### [Text section]
┄┄┄┄┄┄

Censorship
2 min

One for Toronto’s queer history books

It was a huge day yesterday for Toronto’s gay and lesbian communities. Just after sunrise, this year’s international grand marshals withdrew from this year's pride celebration. Then more than 20 past- and present-honoured dykes, grand marshals and Pride-award recipients renounced their accolades, leaving statuettes on Pride Toronto’s (PT) doorstep.

Elle Flanders assures police that Pride Toronto's building is perfectly safe. 


No one was at Pride’s offices to receive the accolades, the doors were locked tight, but by then all mention of the international grand marshals had been wiped from pridetoronto.com and PT had issued a press release to rebut the refusnik movement. Check it out here.

A Toronto police officer told me that PT contacted them the night before. “They are concerned about the building,” he told me.

PT marketing and communications manager Michael Ain was the only Pride staffer I spotted at The 519. It was good to see him there at least. But Pride Toronto management and other staff were clearly both well aware of and avoiding the goings-on.

PT executive director Tracey Sandilands was seen later in the morning gathering up the award statuettes and accompanying certificate of shame from PT’s front porch. (The word is there's a picture out there somewhere – lay it on me! matt.mills@xtra.ca)

"If we had not made this decision [to censor ‘Israeli Apartheid’], Pride would not have been able to take place,” she told the CBC. “We would have had to cancel the 2010 festival, close our doors and file for bankruptcy.”

That, of course, has been PT’s somewhat implausible line from the beginning. Read about it all here and here.

Then it was standing-room only last night as hundreds packed the auditorium at The 519 for a community meeting. It seemed a fitting inauguration for The 519’s freshly minted renovation project.

┄┄┄┄┄┄

Entries on where items appear:

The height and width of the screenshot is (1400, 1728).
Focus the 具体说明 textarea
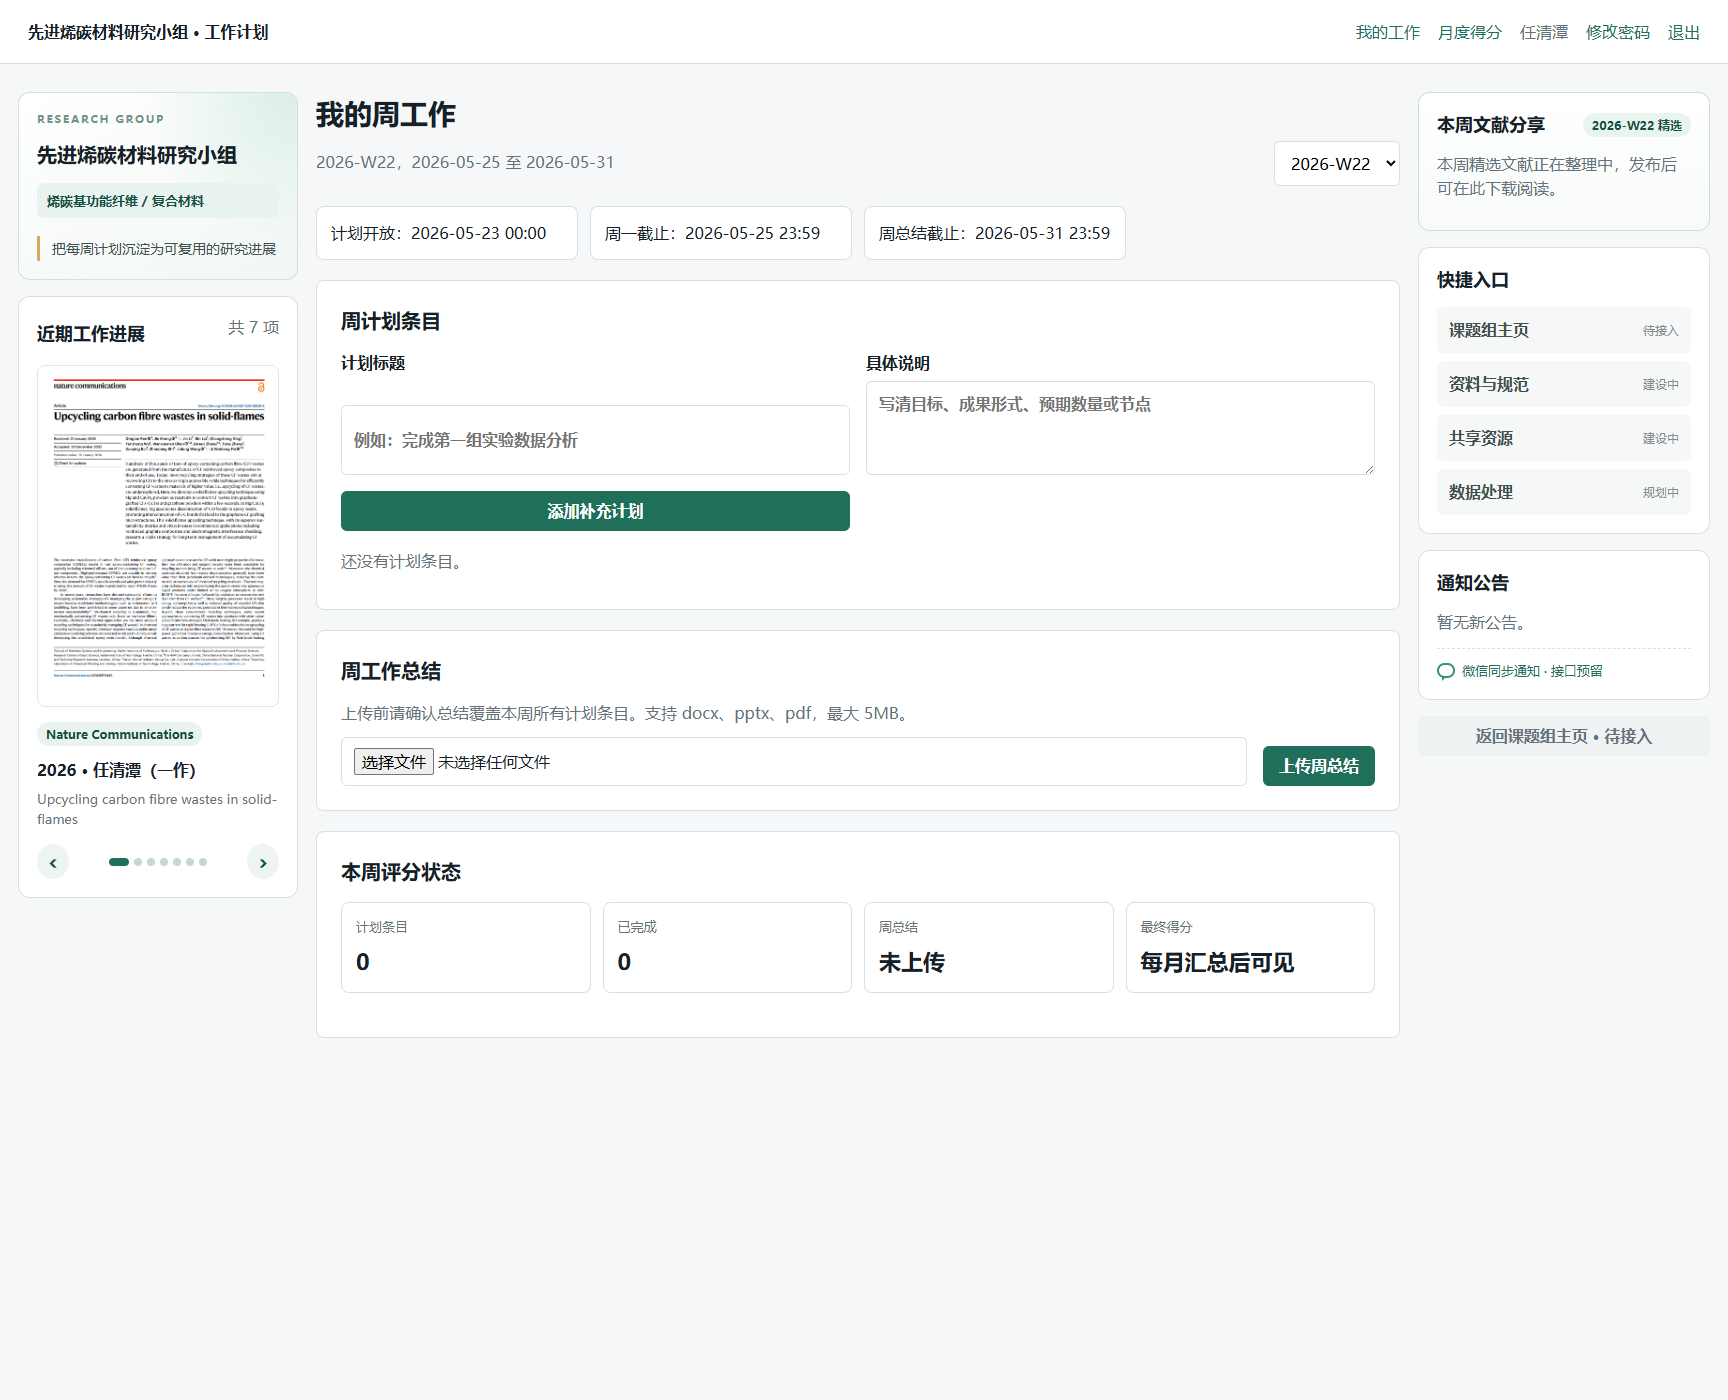coord(1120,428)
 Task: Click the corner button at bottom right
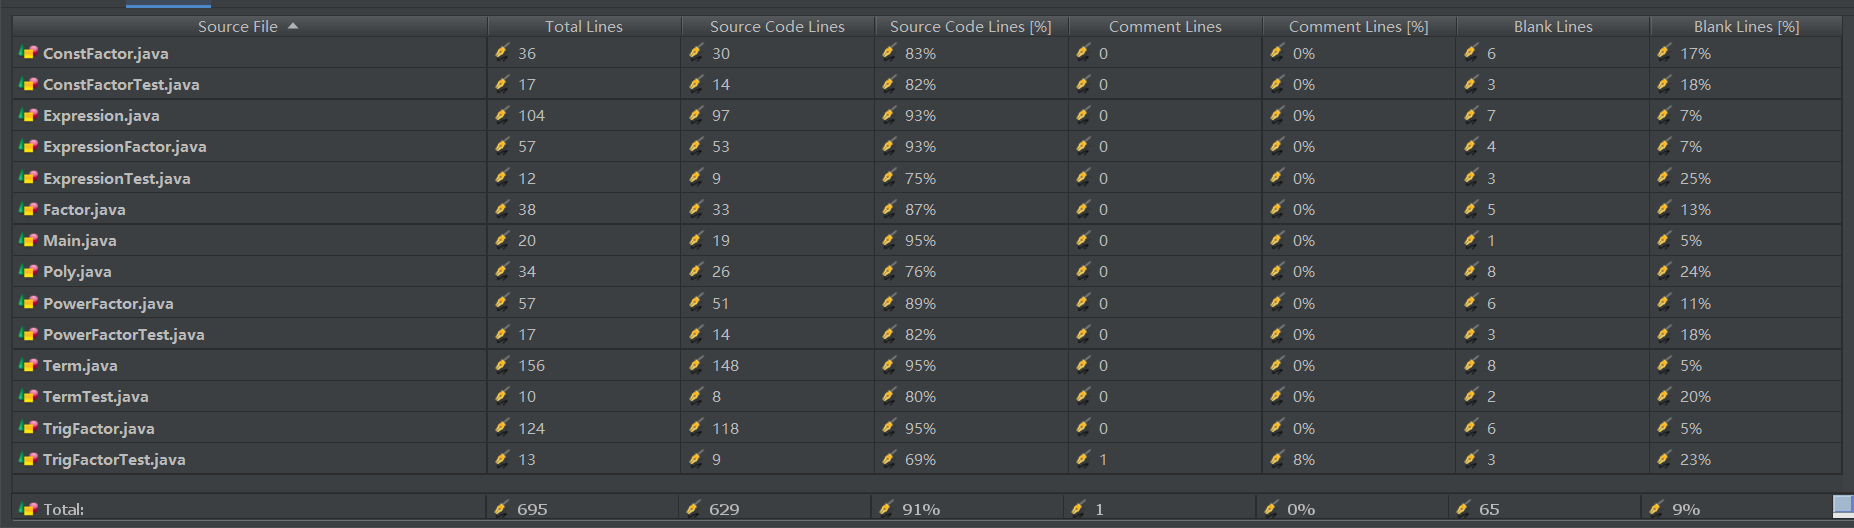click(1842, 505)
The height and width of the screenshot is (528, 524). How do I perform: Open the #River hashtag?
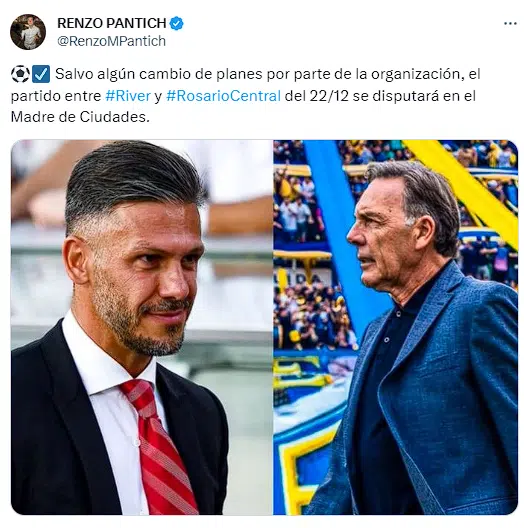pyautogui.click(x=128, y=96)
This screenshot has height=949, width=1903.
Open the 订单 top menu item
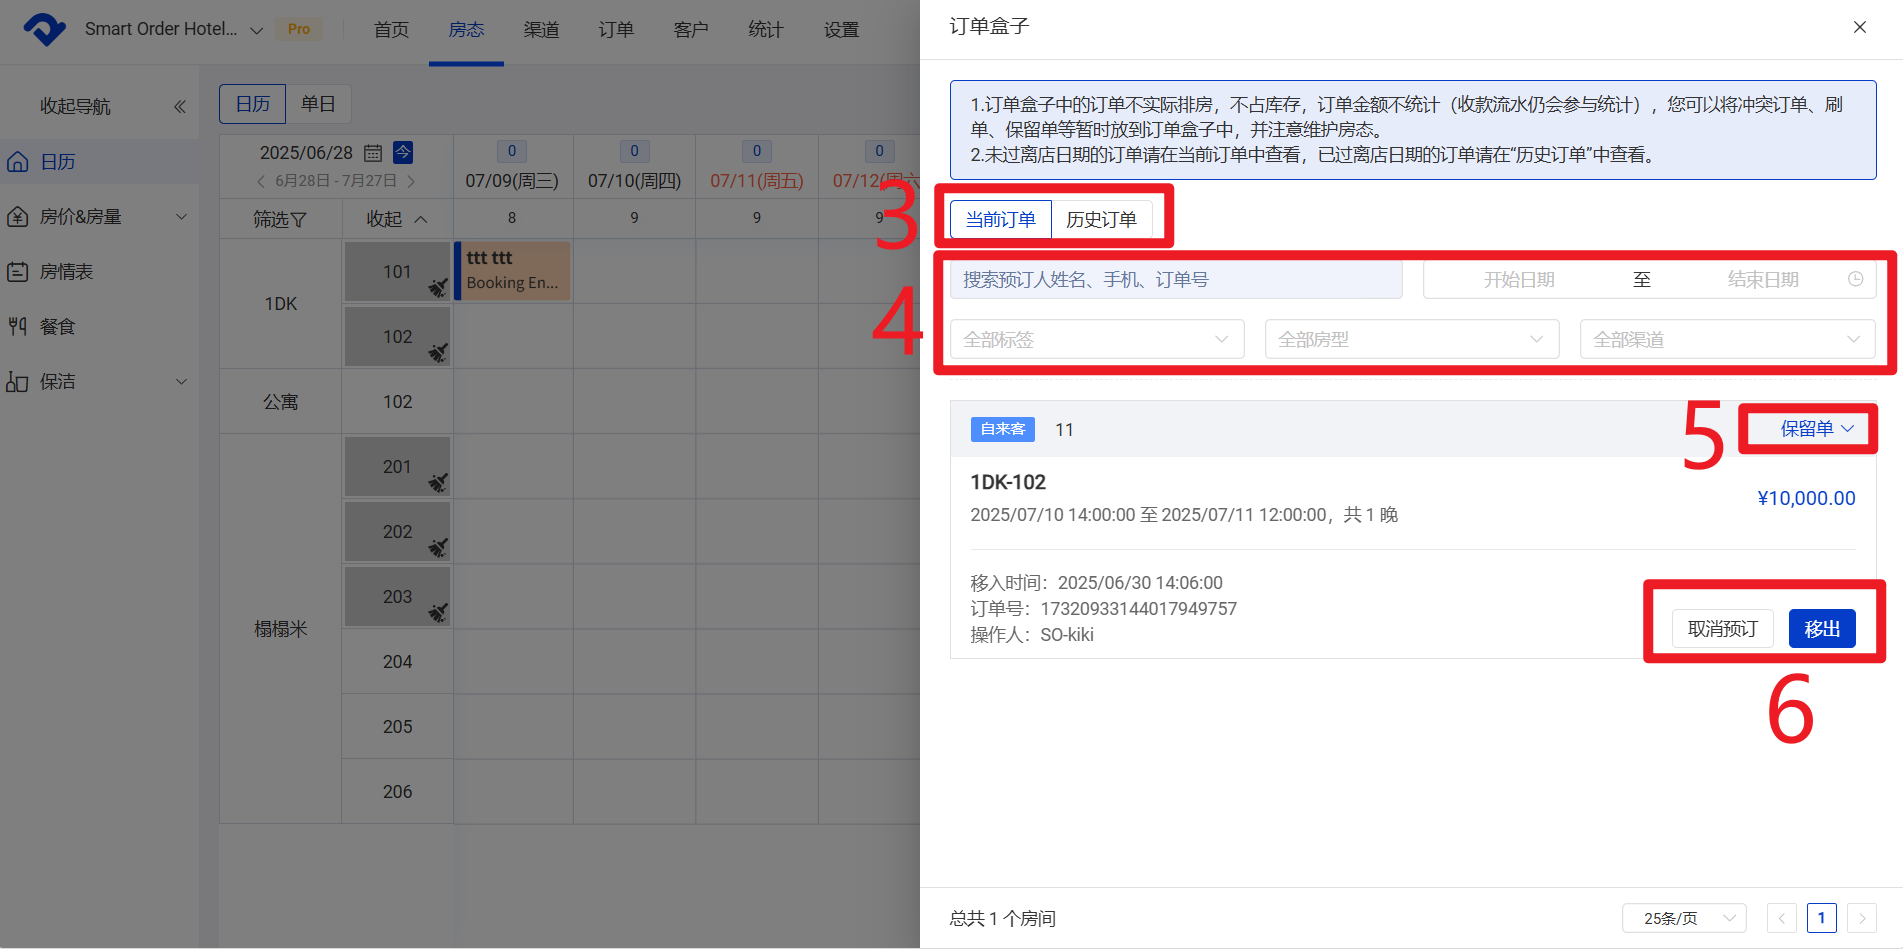[616, 30]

┄┄┄┄┄┄

### [Exercises to complete]
**A)** List each person the Pride Toronto article names by first and last name, leaving out the email address.
**B)** Repeat the Pride Toronto article word for word, from "Elle Flanders assures" up to and including "it out here.".

### [Written answers]
**A)**
Elle Flanders
Michael Ain
Tracey Sandilands

**B)**
Elle Flanders assures police that Pride Toronto's building is perfectly safe. 


No one was at Pride’s offices to receive the accolades, the doors were locked tight, but by then all mention of the international grand marshals had been wiped from pridetoronto.com and PT had issued a press release to rebut the refusnik movement. Check it out here.